X_train = pd.DataFrame(
    scaler.transform(X_train),
    columns=X_train.columns
)

X_test = pd.DataFrame(
    scaler.transform(X_test),
    columns=X_train.columns
)

In [26]:
X_train.head()

Unnamed: 0,age,workclass,final_weight,education,marital_status,occupation,relationship,race,sex,capital_gain,capital_loss,hours_per_week,country
0,0.482644,0.166667,0.352022,0.357143,0.666667,0.692308,0.4,0.666667,0.0,0.0,0.0,0.395685,0.666667
1,0.528238,1.0,0.279148,0.857143,1.0,1.0,0.8,0.666667,1.0,0.0,0.0,0.497826,0.666667
2,0.704502,0.5,0.440719,0.928571,0.5,0.923077,0.6,0.666667,1.0,0.0,0.0,0.548951,0.666667
3,0.813899,0.5,0.272839,0.785714,1.0,0.692308,0.8,0.666667,1.0,0.0,0.0,0.395685,0.666667
4,0.49823,0.166667,0.282357,0.5,0.0,0.384615,0.6,0.333333,0.0,0.0,0.0,0.518272,0.666667


#### Target

In [27]:
y_train = pd.Series(np.where(y_train == ' <=50K', 0, 1), name = 'salary')

y_traini = X_train.index
y_train.index = y_traini

y_test = pd.Series(np.where(y_test == ' <=50K', 0, 1), name = 'salary')

y_testi = X_test.index
y_test.index = y_testi

y_test.head()

0    0
1    0
2    0
3    0
4    1
Name: salary, dtype: int32

In [28]:
# let's now save the train and test sets for the next notebook!

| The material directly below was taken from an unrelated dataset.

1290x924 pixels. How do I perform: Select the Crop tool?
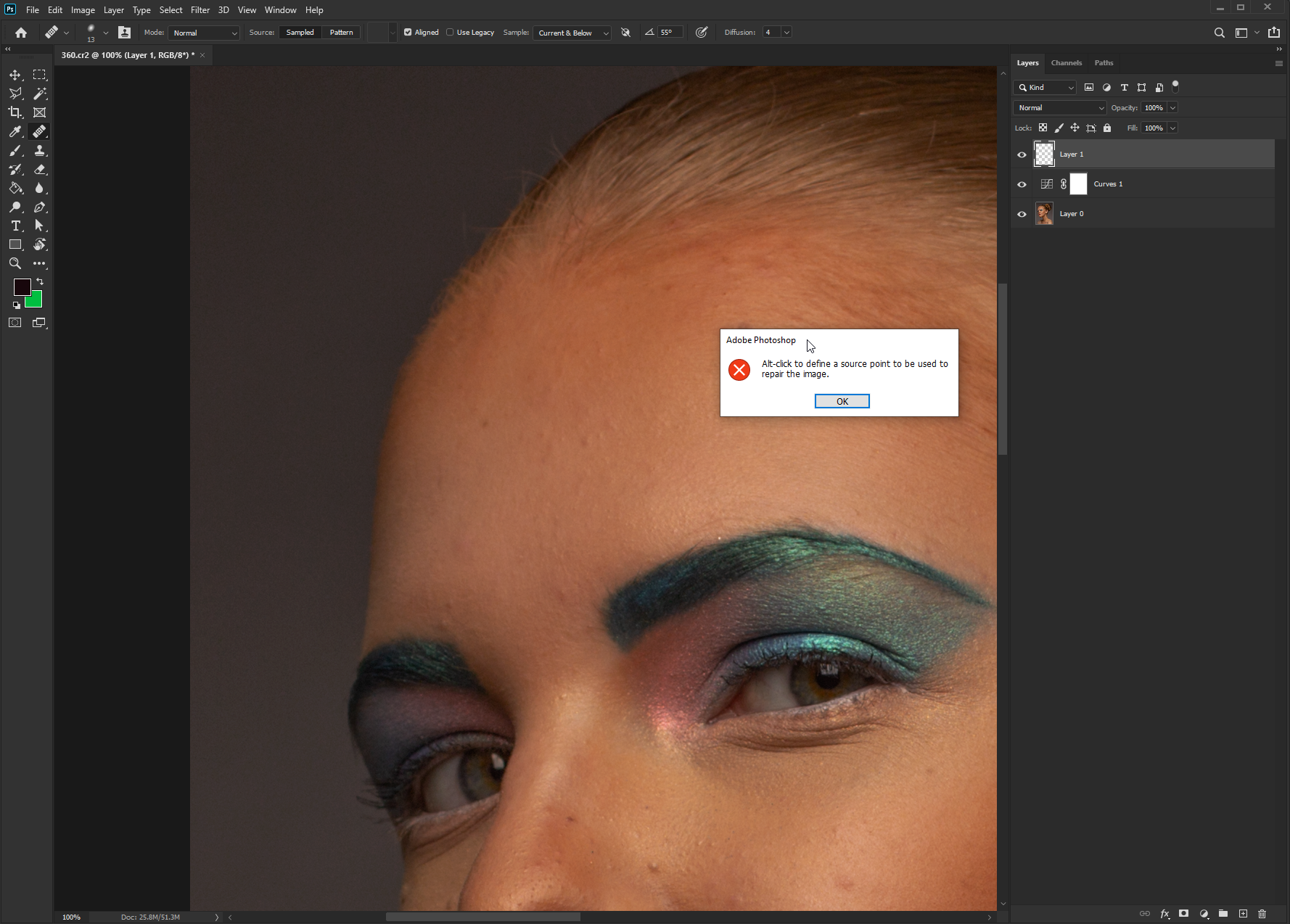(15, 112)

X_train.to_csv('xtrain.csv', index=False)
X_test.to_csv('xtest.csv', index=False)

y_train.to_csv('ytrain.csv', index=False)
y_test.to_csv('ytest.csv', index=False)

In [29]:
# now let's save the scaler

joblib.dump(scaler, 'minmax_scaler.joblib') 

['minmax_scaler.joblib']

This concludes the Feature Engineering Section.